• **EXERCISE**
Starting with the line below that holds "Screen dimensions: 579x347" and stopping after the line that holds "此电脑 in navigation", transcribe the lines exactly, leaving out all pictures.

• **SOURCE DATA**

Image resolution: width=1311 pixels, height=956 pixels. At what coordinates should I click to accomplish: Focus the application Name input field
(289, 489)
* * *
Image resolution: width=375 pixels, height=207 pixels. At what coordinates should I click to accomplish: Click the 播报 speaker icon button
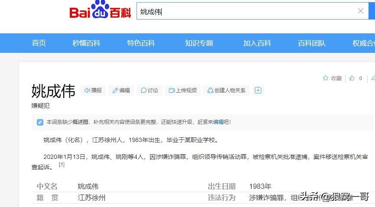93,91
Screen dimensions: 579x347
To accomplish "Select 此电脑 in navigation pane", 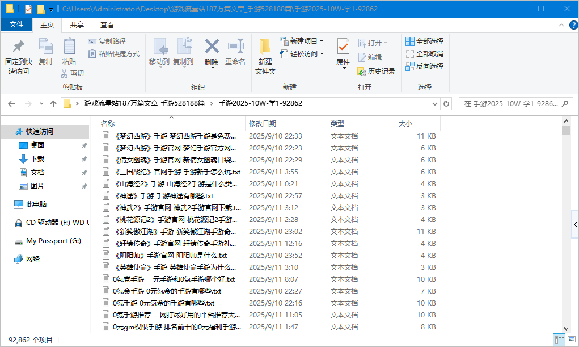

• **ANSWER SECTION**
Screen dimensions: 579x347
To accomplish "Select 此电脑 in navigation pane", 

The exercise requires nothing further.